Em abril, precisando de recursos para atacar a pandemia, o presaidente Alberto Fernández decidiu suspender o pagamento de 10 bilhões de dólares de uma outra dívida até o final do ano. A decisão não envolveu sua maior obrigação com credores internacionais, mas foi suficiente para que sua nota de crédito de longo prazo fosse rebaixada pela agência de classificação de risco Fitch para apenas um degrau acima do “default.”

Com baixíssimo nível de reservas e sem acesso aos mercados internacionais, a Argentina precisa se virar para pagar essa dívida. Os impactos dessa política são vistos no dia a dia, com uma inflação que fechou o ano passado acima dos 50% e que deve terminar este ano próximo de 40%, apesar de a crise ter reduzido o poder de compra e a confiança dos consumidores.

“O fenômeno inflacionário tem esse caráter fiscal também, visto que com menor acesso aos mercados, os empréstimos do Banco Central são uma importante fonte de financiamento para o Tesouro — ainda mais nesse cenário de pandemia”, diz Mota.

O indicador, já há alguns anos em patamares altos, perdeu o controle durante o governo de direita de Mauricio Macri, que acabou instituindo controles de preços, na contramão de sua orientação liberal.

O congelamento foi mantido pelo atual governo de esquerda nos setores de energia, gasolina e dos transportes até outubro. No país, os investidores internacionais também estão sujeitos a rígidos controles de capital implementados em setembro de 2019.

Enquanto isso, o governo tenta evitar a fuga de capitais e as empresas se veem em dificuldades para pagar obrigações no exterior. O banco central do país disse que pretende relaxar as restrições cambiais a partir do próximo dia 30 caso haja acordo com os credores.

Fantasma da estatização

Outro fator desestabilizante foi o decreto do governo argentino, no último dia 9, de intervenção na produtora de grãos Vicentín por 60 dias, com o objetivo declarado de evitar a falência, mas com perspectiva de um projeto de lei de estatização definitiva.

A atitude gerou protestos no último fim de semana, foi considerada inconstitucional pela oposição, assustou líderes agrícolas locais e evocou o governo da ex-presidente e atual vice, Cristina Kirchner, reacendendo o temor de uma política de estado mais intervencionista e hostil ao mercado.

Pressionado, Fernández recuou e disse que vai seguir o plano de resgate, mas sem estatizá-la. Alertou, porém, que, se o modelo de intervenção falhar, volta a considerar a expropriação da companhia.

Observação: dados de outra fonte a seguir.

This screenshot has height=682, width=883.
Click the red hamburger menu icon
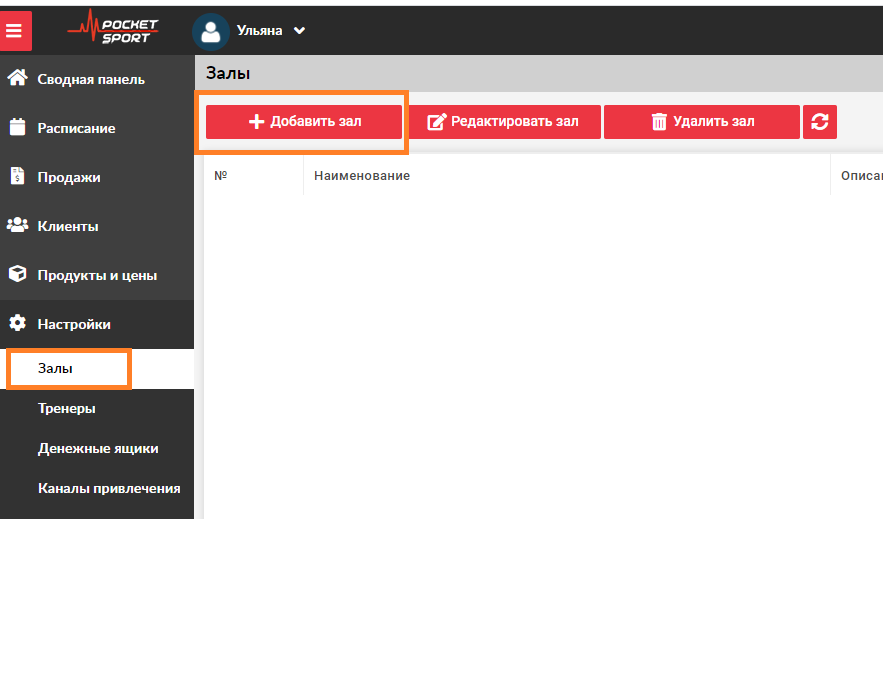point(15,31)
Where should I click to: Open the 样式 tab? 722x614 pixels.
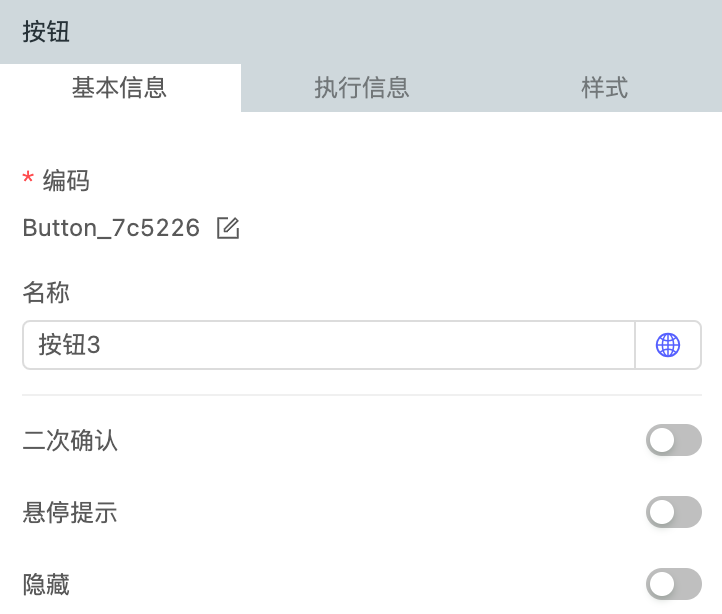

“O agronegócio é muito importante para o país. Por isso o mercado vê com temor a posibilidade de o governo argentino sucumbir à tentação de controlar uma empresa que controla parte significativa dos negócios do segmento”, diz Alberto Ramos, economista especialista em América Latina do Goldman Sachs. 

Tchau, Argentina

Outro baque foi o encerramento das operações da Latam Airlines Argentina por tempo indeterminado. A permanência foi inviabilizada pelos impactos da pandemia, disse a empresa em comunicado, e pela “dificuldade de construir acordos estruturais com os atores da indústria local.”

A argentina foi a única subsidiária do grupo a encerrar operações. O agravante foi uma negociação trabalhista sem acordo que levou à demissão de 1.700 funcionários. O impacto pode deixar passagens mais caras, já que favorece uma de suas poucas concorrentes, a Aerolíneas Argentinas, que é estatal.

Importante parceiro comercial da Argentina, o Brasil teve participação em praticamente 25% do total das importações do país vizinhos na última década e próximo de 20% no ano passado, destaca Mota. “O setor brasileiro que segue sofrendo com a crise argentina é o automotivo, e que tem um encadeamento super importante tanto para trás, com toda a indústria de insumos, como para a frente, com toda a cadeia de serviços”, diz.